Of course, when that happens, phone lines may get jammed. Flemming says phone calls are the best way to reach out to members of Congress, but there are many other ways to get in touch. A contact form is publically available on each member’s official website. 

And Flemming says those emails are read by human people, not sent directly into the inbox abyss. “Everything you send is read by somebody and logged,” she says. “You can send a letter. You can send a postcard. You can send a fax. You can even reach out on social media.”

A 2015 survey by the Congressional Management Foundation (CMF) found that, “More than three-quarters (76%) of the respondents ‘agree’ or ‘strongly agree’ with the statement ‘social media enabled us to have more meaningful interactions with constituents,’ and nearly as many (70%) agreed that ‘social media have made Members/Senators more accountable to constituents.’” 


When it comes to social media, Flemming offers some tricks for getting your message across effectively. 
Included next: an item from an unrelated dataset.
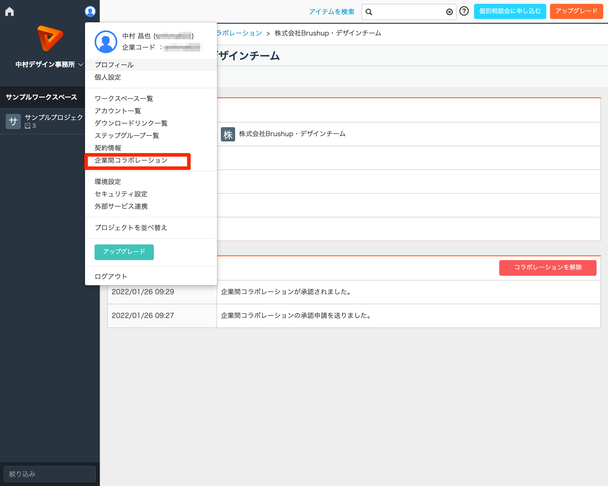
Task: Click the Brushup logo
Action: coord(50,39)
“The thing to keep in mind about interacting with Congress on social media is that it’s more effective to comment on a member’s post than to tag them in your own,” she says. “Also, identify yourself as a constituent in your comment.”

And as with phone calls, numbers matter. Ask your friends to add their voices! “Thirty or fewer similar comments on a social media post are enough to get an office's attention, but they need to be posted quickly or they may not be seen,” the CMF report found.  

Finally, sometimes you will find yourself impassioned by an issue that requires action from a representative outside of your district. “Members of Congress represent their constituents, so your input is less impactful if you are not a constituent,” Flemming says.

But, that doesn’t mean your hands are tied. You can post on social media, tell your friends in that district to reach out to their members of Congress, or go visit your neighbors in the nearest swing district. “You might not call that member of Congress yourself,” Flemming says, “but you can volunteer and do outreach to encourage voters in that district to reach out to their elected officials.”

Flemming also suggests thanking members of Congress any time they do something you approve of. 

“Most members only hear from constituents when they’re doing something constituents don’t like,” she says. “So they always appreciate knowing that their constituents are happy with what they’re doing. A phone call, a letter, an email, or posting on their social media channels are all good ways to express your appreciation!”

So, who are you calling on your lunch break?